Spending showdown looms on Hill 

Democrats in Congress are pushing for the passage of hundreds of billions of dollars in new spending, much of which would be added to the nation's growing deficit, even as they face significant opposition from the public and lawmakers in their own party.

The lineup of spending bills in Congress comes as President Obama has asked lawmakers to approve $50 billion in emergency aid to states and local governments, including $23 billion for teacher salaries -- money that Democrats have so far been unable to find enough support for.

"It appears at this point that doesn't have 60 votes here," Senate Budget Committee Chairman Kent Conrad, D-N.D., told The Washington Examiner.

The president's request for $33 billion in additional war funding is also in jeopardy as House Democrats resist billions in domestic spending added to the bill and grow more skeptical of the success of the troop surge in Afghanistan.


Big bills A snapshot of the spending and stimulus bills pending in Congress $58.8 billion war supplemental -- Includes $33.5 billion for Iraq and Afghanistan and money to aide quake-stricken Haiti. While it passed the Senate, the House is wrangling over a much more expensive version that includes billions in domestic spending. Not paid for. $32 billion for small business loans -- House will vote on the measure Wednesday but there are no plans for Senate to consider the bill, which would cost $3.3 billion by 2015, according to the Congressional Budget Office. $23 billion for states to avert teacher layoffs -- Lacks support in both the House and Senate but Obama is pushing for passage. Not paid for. $115 billion for jobless benefits, federal aide and payments for doctors who treat Medicare patients -- Passed the House with a $54 billion addition to deficit. Senate vote planned for Wednesday on a $140 billion package, which would add $79 billion to the deficit, but passage is in doubt due to the steep price tag.

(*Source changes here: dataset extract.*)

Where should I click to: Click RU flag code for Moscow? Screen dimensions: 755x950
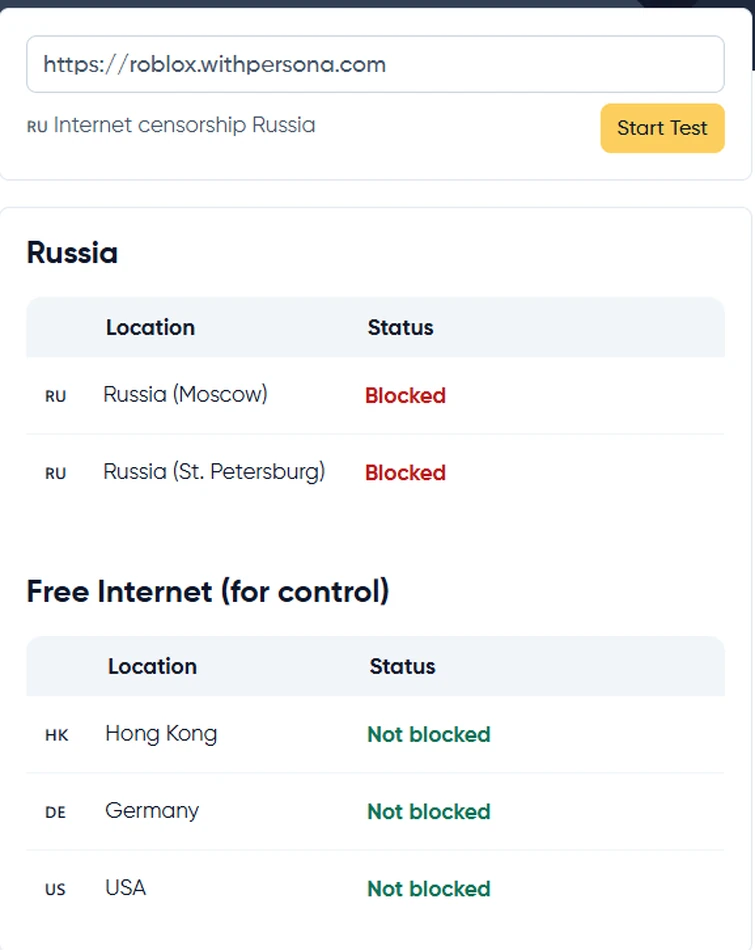click(x=56, y=397)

Senate Democrats, meanwhile, were struggling to round up the votes needed to begin debating a $140 billion benefits package that includes Obama-backed funds for the jobless, aid to struggling states to pay government workers and tax breaks for small businesses. The vote is scheduled for Wednesday, but many Democrats anticipate the cost and size of the bill will have to be trimmed.

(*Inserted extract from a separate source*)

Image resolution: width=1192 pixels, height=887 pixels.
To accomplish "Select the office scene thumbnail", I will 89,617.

"It needs to be paid for and if it can't be paid for then I have serious reservations about whether it ought to be considered," Sen. Ben Nelson, D-Neb. said.

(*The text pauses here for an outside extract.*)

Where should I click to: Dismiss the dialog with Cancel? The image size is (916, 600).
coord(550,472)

The House passed its $115 billion version of the aid package last month, shaving off a sizable chunk of the bill after fiscally moderate Democrats threatened to vote against it. The Senate is now looking to restore some of those cuts and then some, with Senate Majority Leader Harry Reid hoping to add money to extend the $8,000 homebuyer tax break that expired in April.

The debate on the spending bills in both the Senate and House has become a clash between lawmakers who refuse to add to the nation's $1.5 trillion deficit and those who believe more government funding is a critical element in helping the nation's economy recover.

That debate took center stage in the House Tuesday as lawmakers considered a $32 billion loan package for small businesses. Democrats argued that the bill, sponsored by Rep. Barney Frank, D-Mass., would spur $300 billion in lending to small businesses. But Republicans said the money would not be available for up to two years and duplicated provisions in the $700 billion bank bailout Congress approved in 2008. "What this bill is going to do is deepen our debt problems," Rep. Virginia Foxx, R-N.C., said. "The simple truth is, taxpayers cannot afford another bank bailout."

Rep. Chellie Pingree, D-Maine, said Congress could prolong the recession by stopping aid too soon.

"I'm frankly confounded why anybody would vote against this," she said.